Abstract:Development of artificial oscillator-based spiking neural networks (SNN), which are able to solve effectively various cybernetics problems including image recognition and adaptive control, is a key line of research. We have thoroughly explored the scheme of two thermally coupled $VO_2$ oscillators and found its effect of high order synchronization (HOS), which may be used to increase SNN classification capacity $N_s$. Phase-locking estimation method has been developed to determine values of subharmonic ratio SHR and synchronization effectiveness {\eta}. The experimental scheme has $N_s=12$ and SHR distributions are shaped as Arnold's tongues. In a model $N_s$ may reach maximum of $N_s>150$ at certain levels of coupling strength and noise. We demonstrate the long-range synchronization effect in a one-dimensional chain of oscillators and the phenomenon of synchronization transfer even at low values of {\eta} for intermediate links.
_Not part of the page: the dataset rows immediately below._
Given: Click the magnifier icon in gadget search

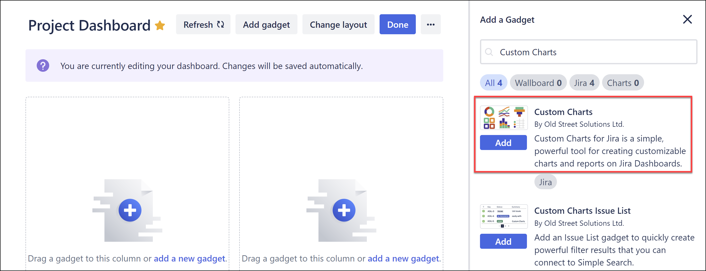Looking at the screenshot, I should pos(489,52).
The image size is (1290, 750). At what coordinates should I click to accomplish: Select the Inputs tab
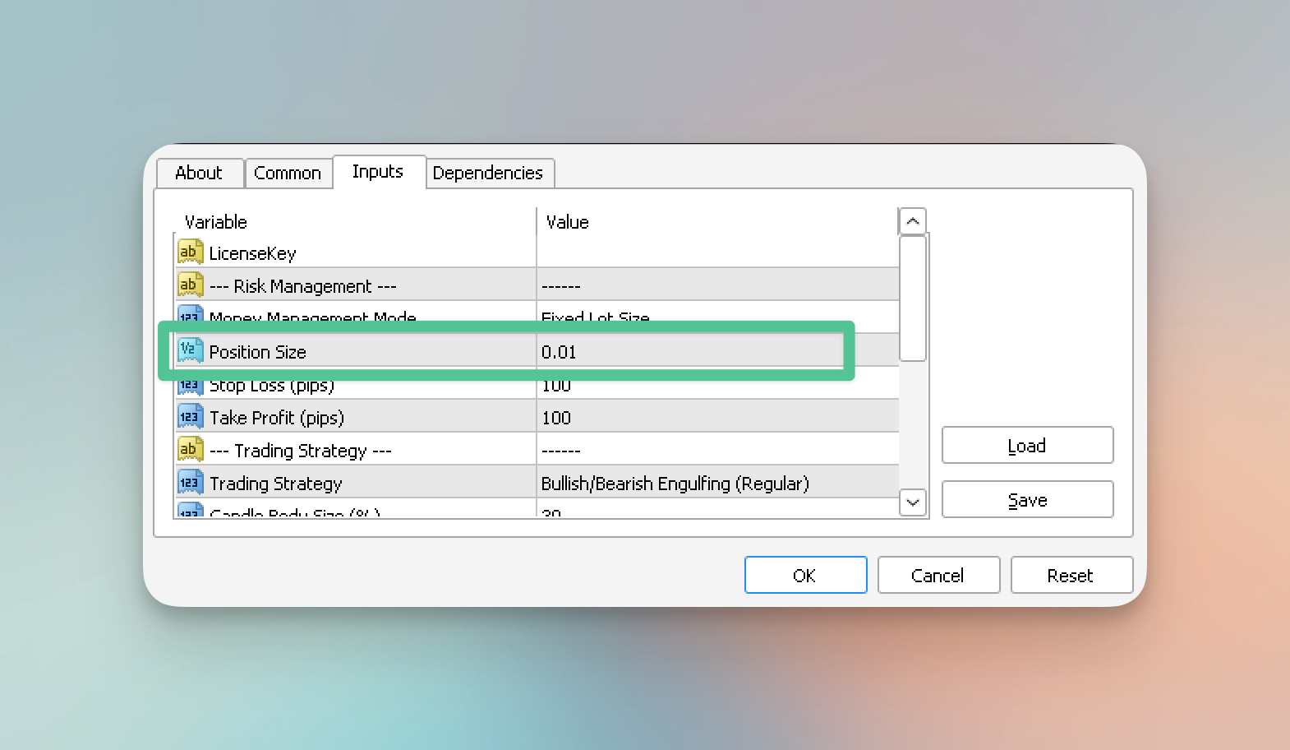378,172
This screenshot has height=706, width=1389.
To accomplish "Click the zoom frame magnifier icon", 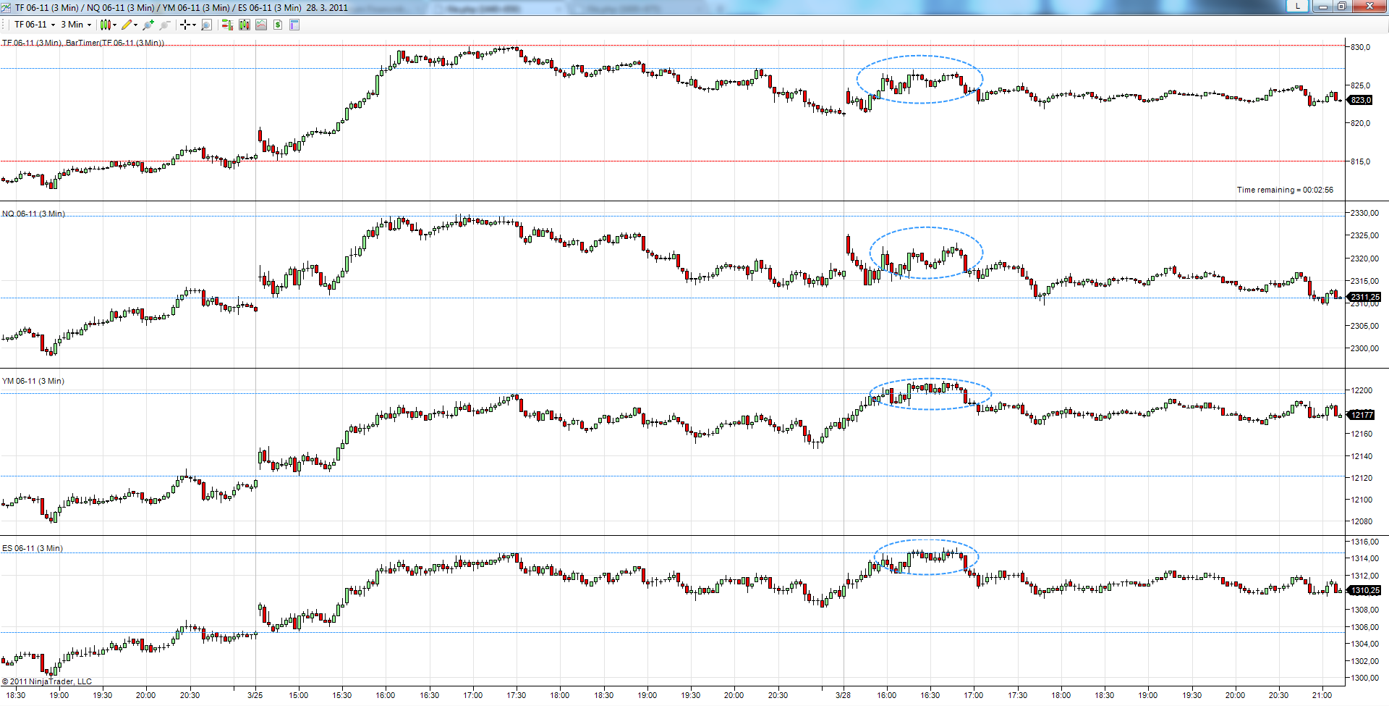I will tap(206, 25).
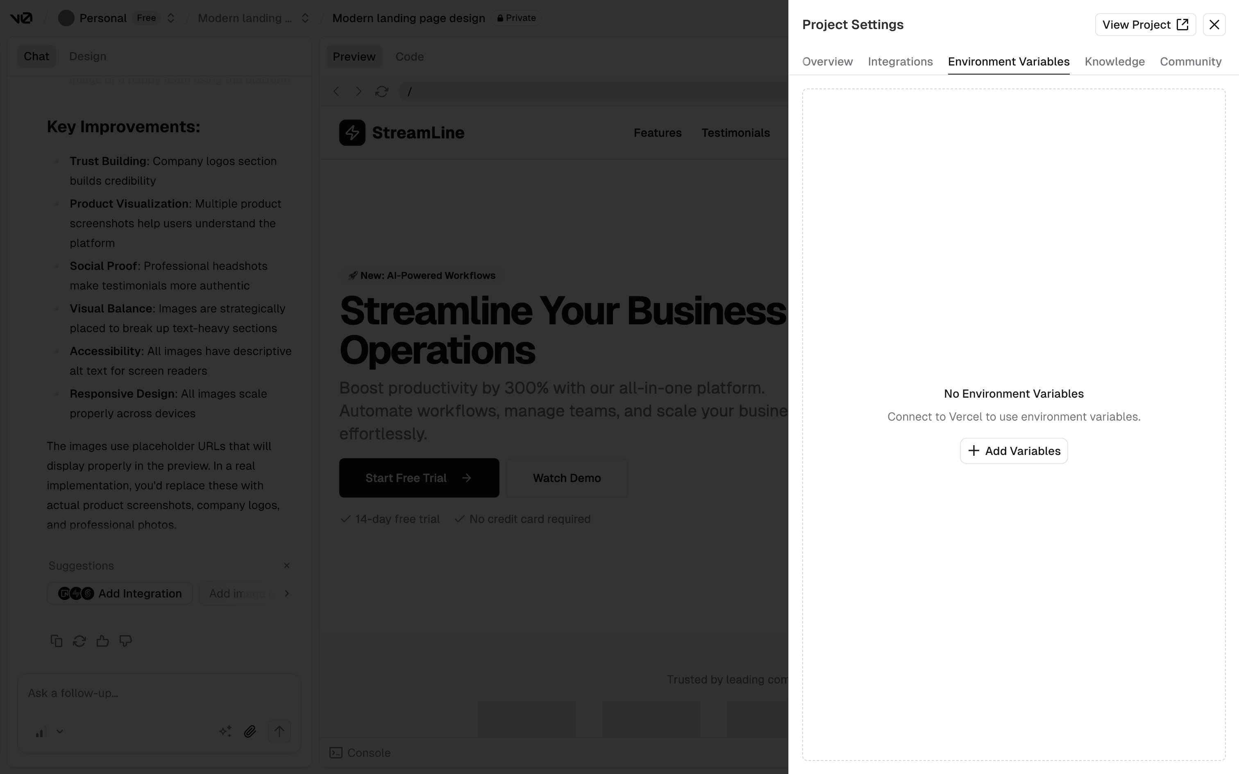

The paper demonstrates realization of analogue operation of "multiplication", binary logic, and possibility of development of the interface between SNN and computer. The described effects increasing classification capacity of oscillator schemes and calculation principles based on the universal physical effect - HOS may be applied for any spiking type oscillators with any coupling type therefore enhancing practical value of the presented results to expand SNN capabilities.